Она умолкла и отступила от меня.
— Ого... мой господин! — сказала с неописуемой иронией. — Вот уж новость у тебя — не вознаграждать за услугу ближних. Иначе я бы не осмелилась и касаться этой щекотливой темы. Отнесла бы или переслала подарок слугой, приложив билет со словами благодарности, и на том дело было бы и кончено. А так ты виноват, раз твою мать это трогает!
Я взглянул на мать.
Если можно было в ту минуту употребить к матери слово "трогает", то я мог быть спокоен. Она сидела как можно спокойнее в своём кресле, и лишь глаза её, оживлённые, почти улыбающиеся, словно из детской перебранки, свидетельствовали, что в эту минуту ей и не снилось о каком бы то ни было волнении. Зато, быть может, более заинтересованная исходом спора, она душой становилась на сторону Доры. Во мне закипело. И невольно вспомнилось мне подлое дело с подделкой моей подписи на долговом листе Обринских.
— Думаю, что какого-либо "волнения" у матери предполагать нельзя, потому что я убеждён: мысль о "благодарности" в виде шёлка — не исключительно твоя выдумка, а ваше общее дело. Но это не уменьшает ординарности и бестактности самой идеи отплатить девушке таким способом за её благородный и героический поступок.
— Ты прав, Богдан, — отозвалась здесь мать сухо. — Мысль о благодарности не исходит исключительно от Доры. Она одна моя. Лишь в выборе предмета, которым должна была выразиться благодарность, я сомневалась. Я хотела золотые часы, потому что это надолго, и у девушки осталась бы память обо мне; однако Дора предложила шёлк, доказывая, что он ей, может быть, полезнее, и я согласилась. Что же тут за причина такой эксплозии [86]? Подарок с нашей стороны, шёлковое платье, тебе слишком малозначителен? Если мал, то прибавь и купи подороже. Мне всё равно, лишь бы девушке отблагодариться. И не только девушке, но и её брату; хотя, сказать правду, как поступить с ним в этом случае, я понятия не имею. Немного я этого парня побаиваюсь. Он чем-то удерживает меня от благодарности, но я его уважаю. Чем-то он мне симпатичен.

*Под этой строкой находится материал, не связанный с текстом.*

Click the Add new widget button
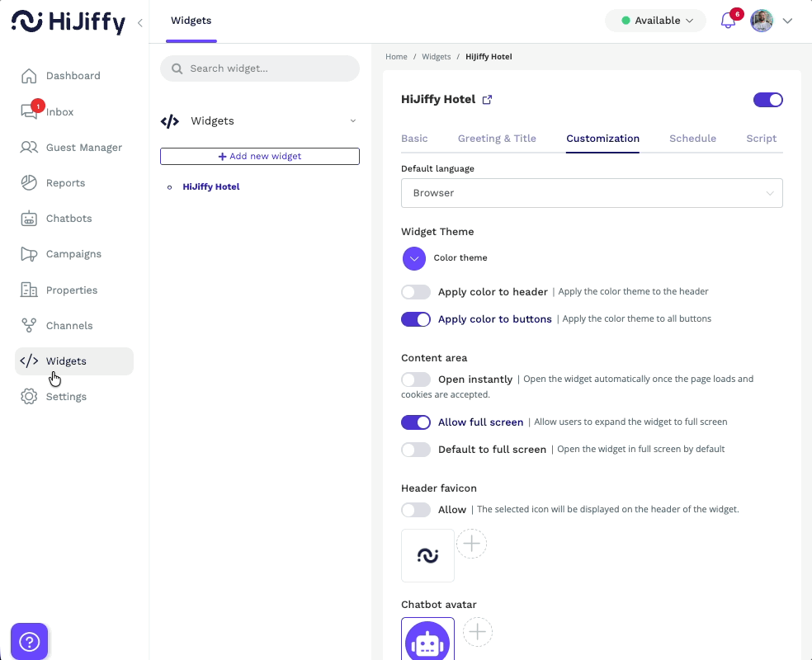This screenshot has height=660, width=812. pyautogui.click(x=260, y=157)
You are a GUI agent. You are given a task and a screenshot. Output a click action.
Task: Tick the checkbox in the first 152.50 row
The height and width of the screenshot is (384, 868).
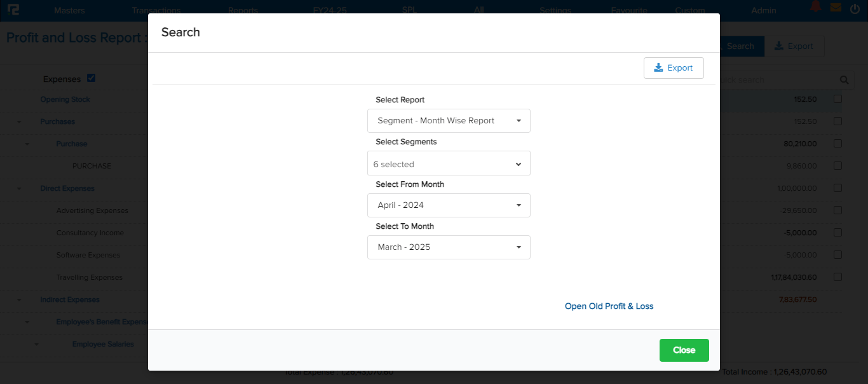(x=837, y=99)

— Ну-ну, ещё оставалось бы и к нему с подобными актами сближаться, — сказал я. — И насмотрелся бы на вас Нестор. Страшно и думать о тех обычно задумчивых и блистающих глазах, вспыхнувших в гневе.
Мать пожала плечами и сказала:
— У меня добрая воля всё уплатить. Долгов, как ты знаешь, я не терплю, пусть бы они были и у родного ребёнка, а уж это чувство я не переношу. Таков мой характер. Или как? — обратилась она ко мне. — Думаешь, мне приятно, когда каждый из знакомых приходит и чирикает мне в лицо, что вот именно она была той, которая из целой толпы знакомых и чужих вывела меня одну от смерти; как раз она, к которой я никогда не питала особой симпатии, хоть, может быть, иногда (я это признаю) в чём-то я и ошибалась, и она, может быть, и вправду лучше, чем я думала. А что "чистый расчёт — лучший друг", этого, пожалуй, не отрицать и тебе!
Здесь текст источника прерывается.